C'est un principe clé car c'est sur lui que s'appuie toute bonne méthode de libération. Vous avez cadré vos projets au millimètre pendant 20 ans et il s'agit maintenant de lâcher prise sur vos réflexes cartésiens pour laisser fleurir l'énergie de la confiance. 

Nous avons plusieurs fois rappelé que l’entreprise libérée n’est pas un concept répondant à des méthodes bien ficelées permettant d'atteindre les résultats espérés. À chaque entreprise de se frayer son chemin!

Libérer les initiatives et les énergies, en s'appuyant sur le principe de cadrage que nous avons déjà présenté dans une chronique précédente, vous demande de ne plus tout organiser, de ne plus vouloir tout prévoir. Vous aurez un succès inattendu si vous créez un écosystème qui permet de révéler l'inattendu. 

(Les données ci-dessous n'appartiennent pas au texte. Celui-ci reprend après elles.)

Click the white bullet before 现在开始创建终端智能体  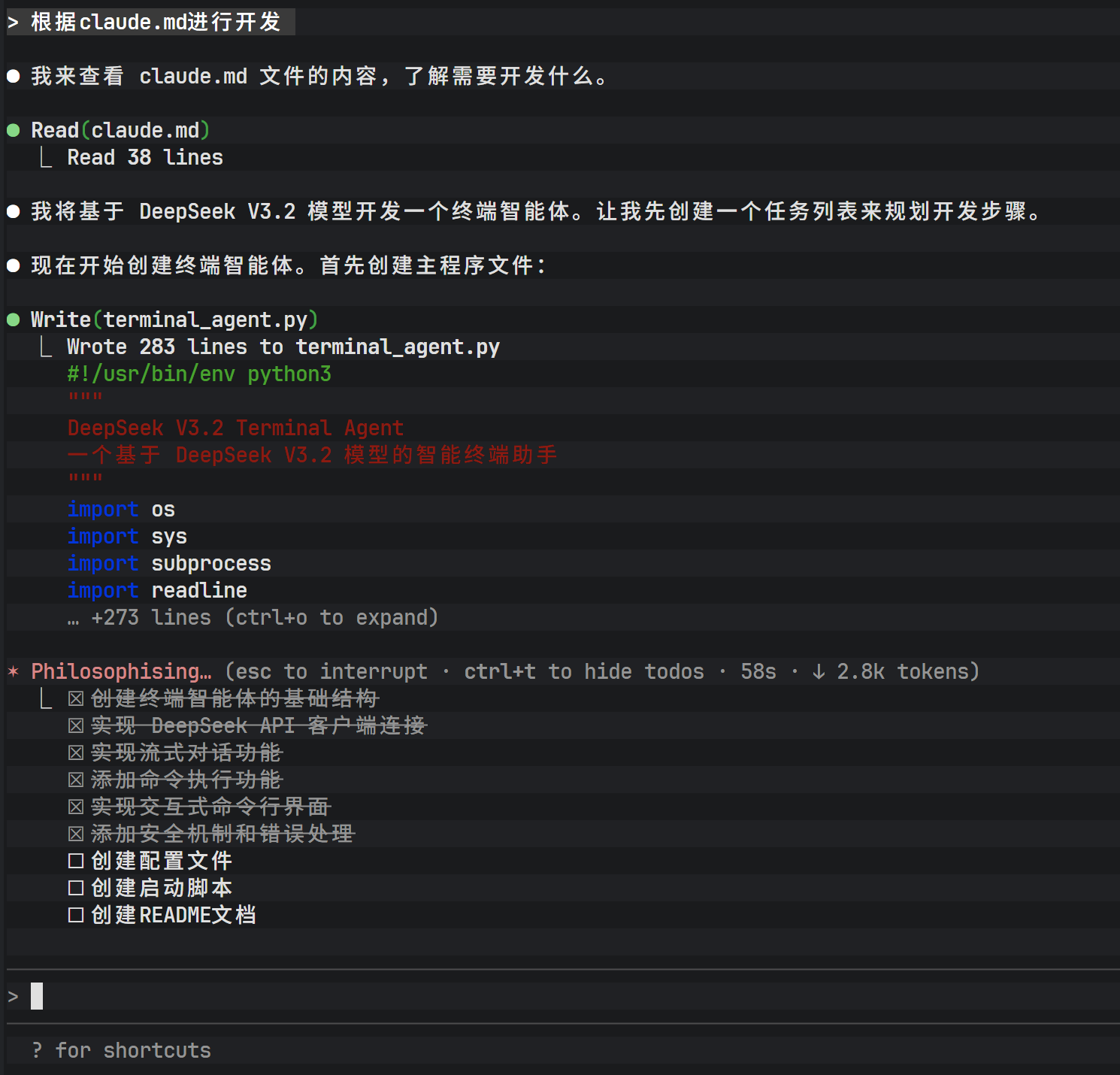[x=13, y=265]
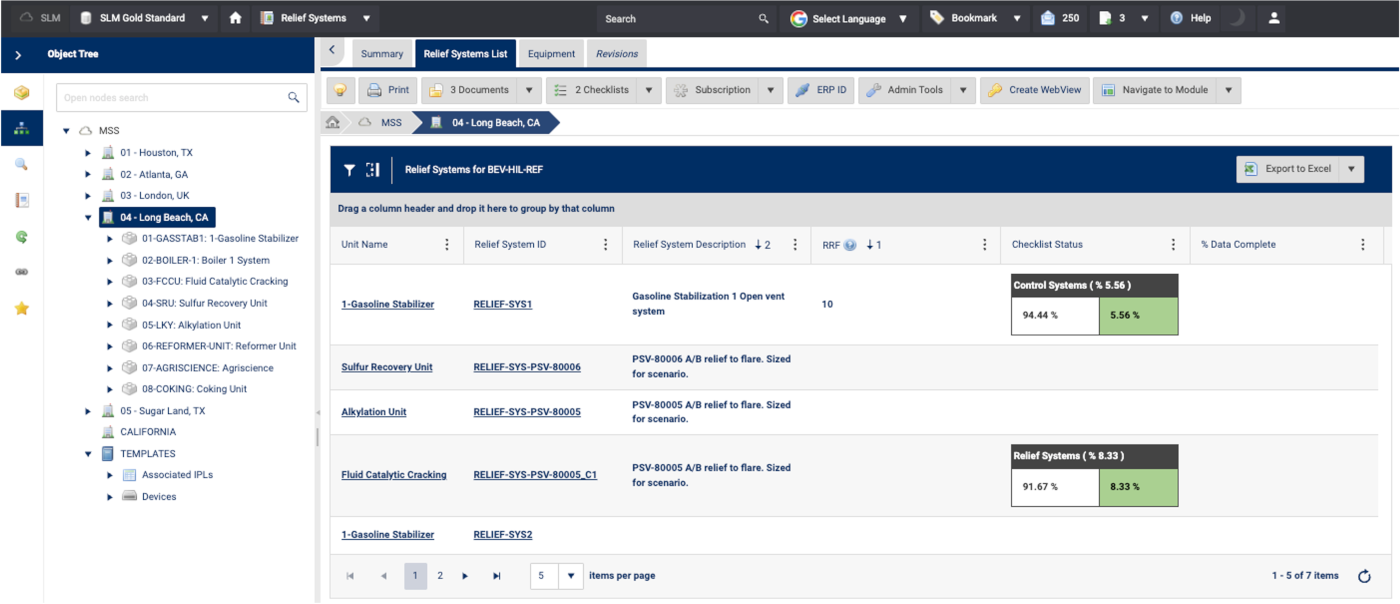The height and width of the screenshot is (604, 1400).
Task: Click the Create WebView button
Action: 1034,90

Inspirer avec des idées nouvelles ou des bonnes pratiques, chez les autres comme chez vous, permet de se frayer son propre chemin de libération. Cela devient l'un des rôles fondamental du management: inspirez-expirez, inspirez! 

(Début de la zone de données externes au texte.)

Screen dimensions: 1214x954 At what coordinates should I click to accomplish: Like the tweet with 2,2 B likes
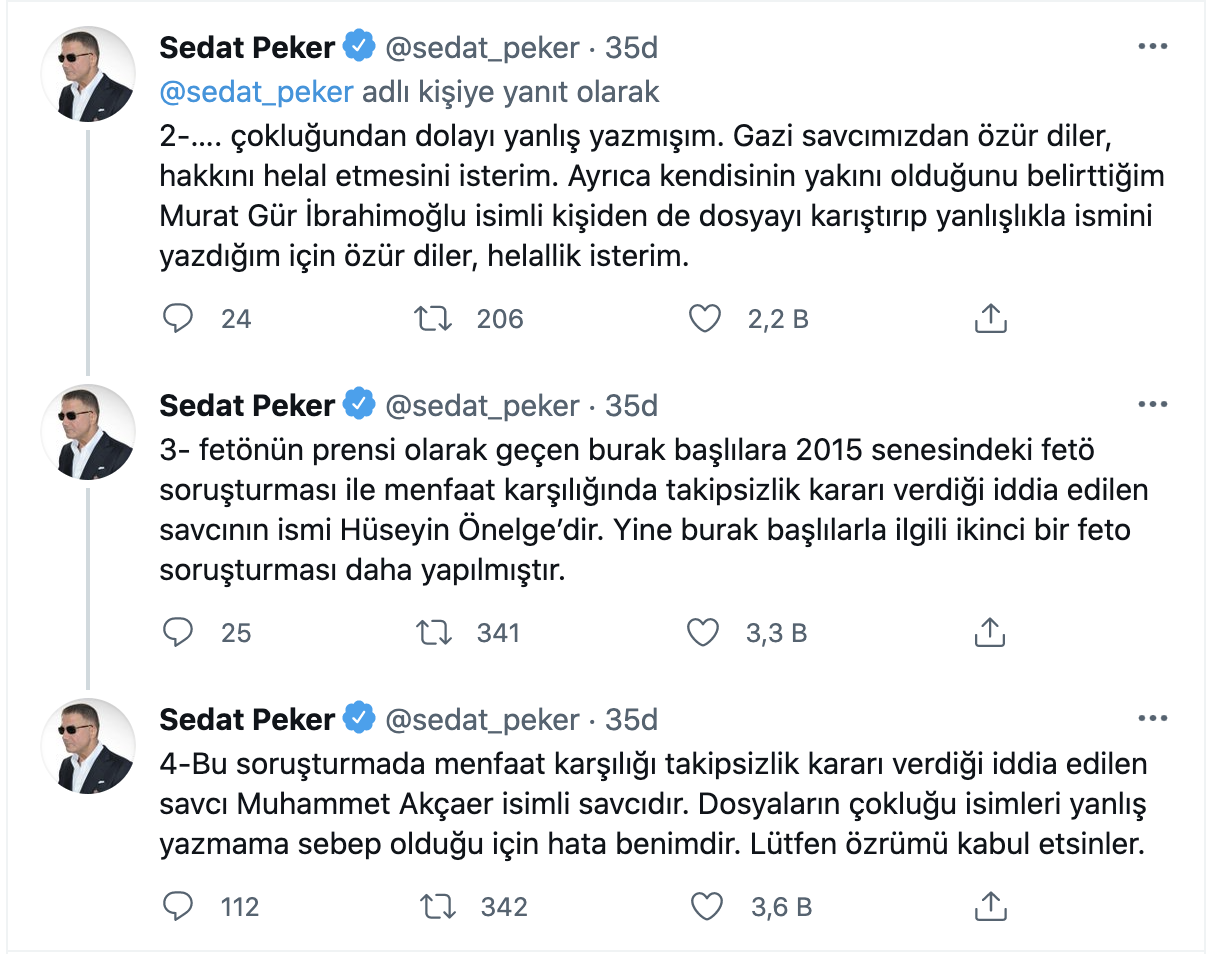(706, 318)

Et vous, Gilles-Noël Poirieux, que vous inspire ce principe d'inspiration?

gilles-noelGilles-Noël Poirieux, Président de l'association de Dirigeants EVH: Oui, je partage complètement! J'ai pris l'habitude de m'inspirer par des voyages et visites, comme j’ai pu le faire il y a quelques années en tant que DG de Sodexo Pologne en allant avec 3 collègues à la rencontre du DG de Sodexo Colombie découvrir comment ses gérants de sites avaient pu se responsabiliser et prendre en charge eux-mêmes les ventes de services à leurs clients.   

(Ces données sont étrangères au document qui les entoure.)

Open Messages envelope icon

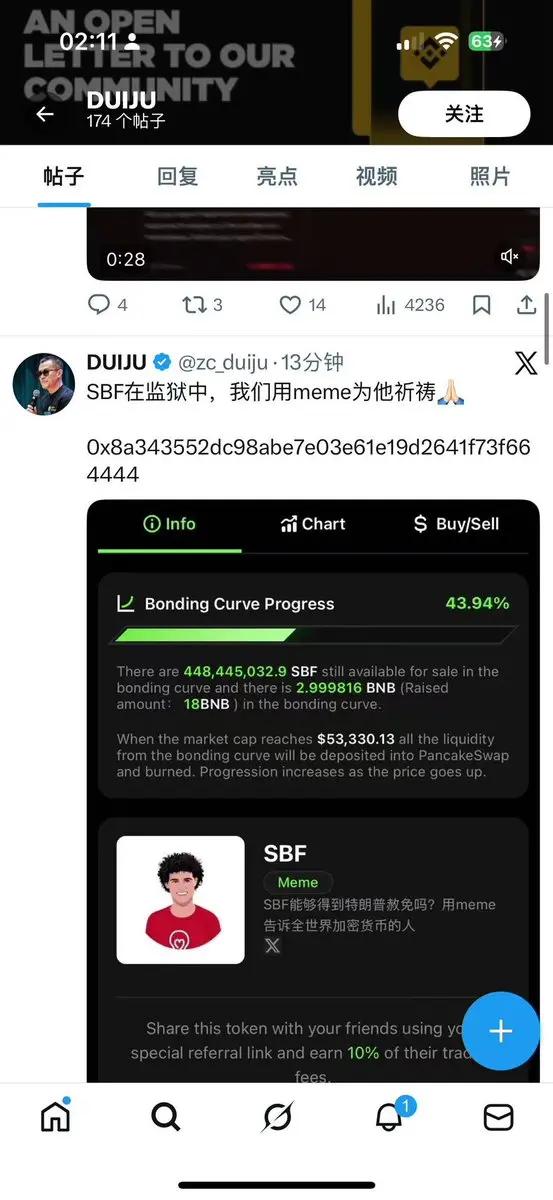tap(498, 1117)
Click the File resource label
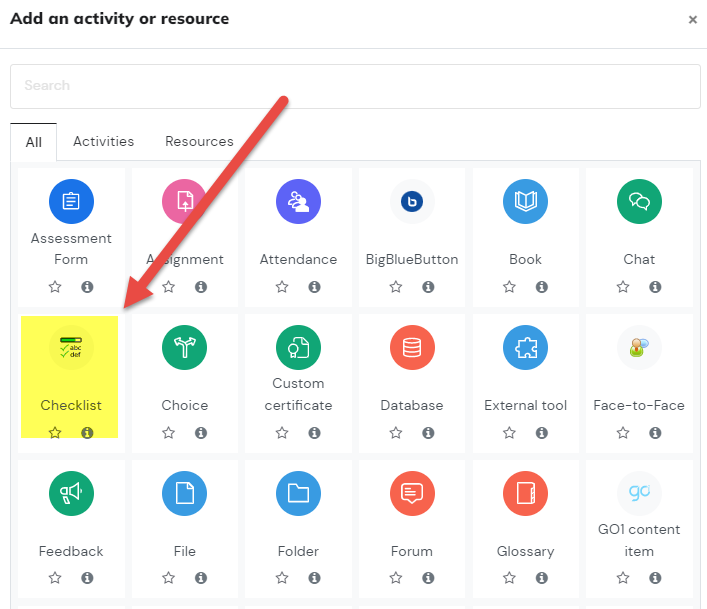707x609 pixels. (x=185, y=551)
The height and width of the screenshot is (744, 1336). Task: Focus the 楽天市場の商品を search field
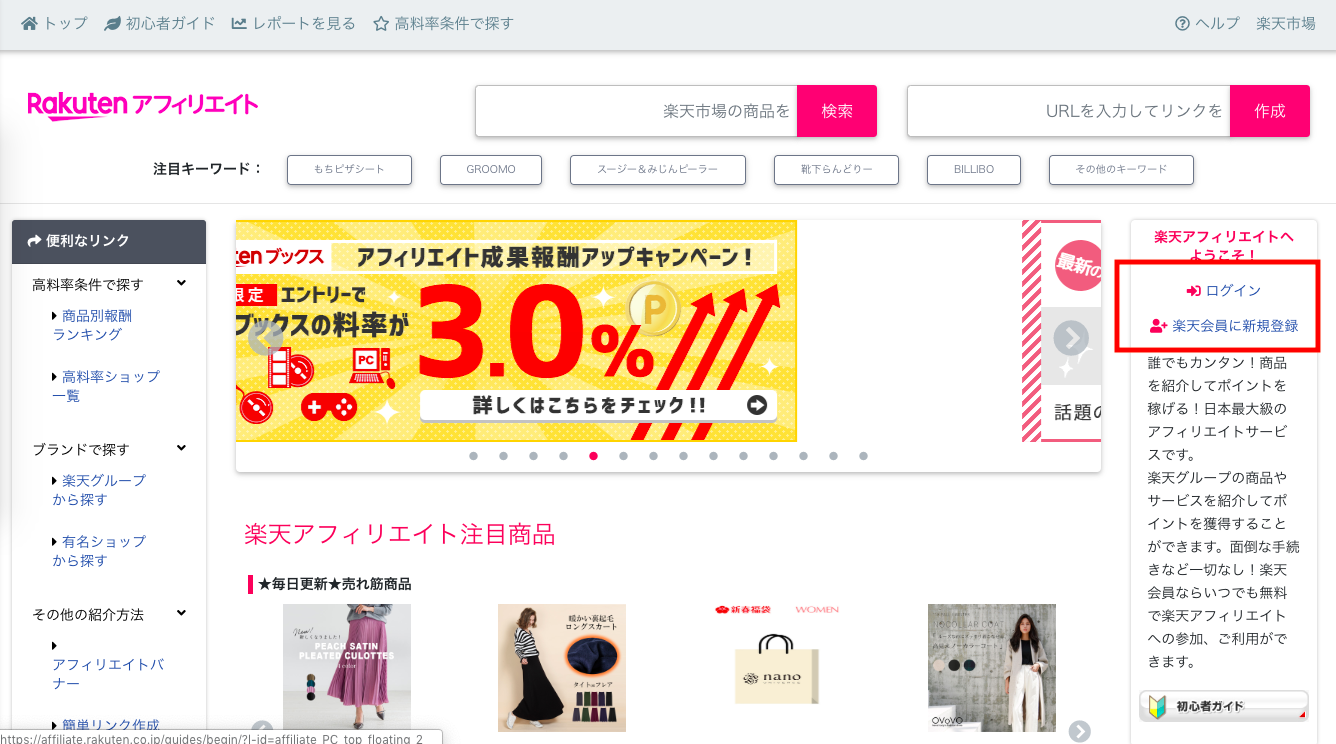click(x=636, y=111)
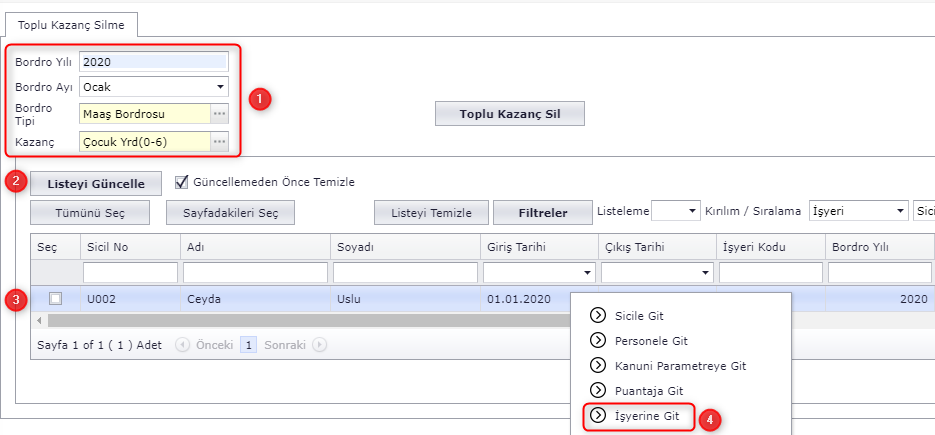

Grace à ce voyage, suivi par d’autres effectués par mes collaborateurs, la confiance en nous s’est notablement ancrée avec des phrases comme: «si les colombiens ont pu le faire, pourquoi pas nous les polonais?!». Et pour garder à l’esprit notre âme de conquérants, qui en entrepreneurs aiment aller là où les autres ne vont pas, mes équipes nommèrent notre projet «Eldorado».

Je m'inspire également de conférences et de lectures. En participant à la conférence des ressources Humaines du 21ème siècle, à Varsovie, plusieurs d’entre nous découvrirent Vincent Lenhardt, une référence du monde du coaching en France, qui nous recommanda la lecture de son livre «Oser la Confiance». Ce livre raconte l’aventure étonnante de la libération, et du retournement complet de la société Sulzer par ses salariés, avec le brio de la référence en terme de patron libérateur qu’a été pour nous à EVH son fondateur, Bertrand Martin. Ce livre est devenu notre livre de chevet, tellement puissant et actuel, qu’il vient d’être réédité et modernisé par des ajouts de vidéos au fur et à mesure de sa lecture. Il reste l’une des sources d’inspiration majeure des dirigeants en transformation au sein d’EVH, auquels se sont désormais rajoutés les livres de Isaac Getz et bien sûr le «reinventing organizations» de Frédéric Laloux. 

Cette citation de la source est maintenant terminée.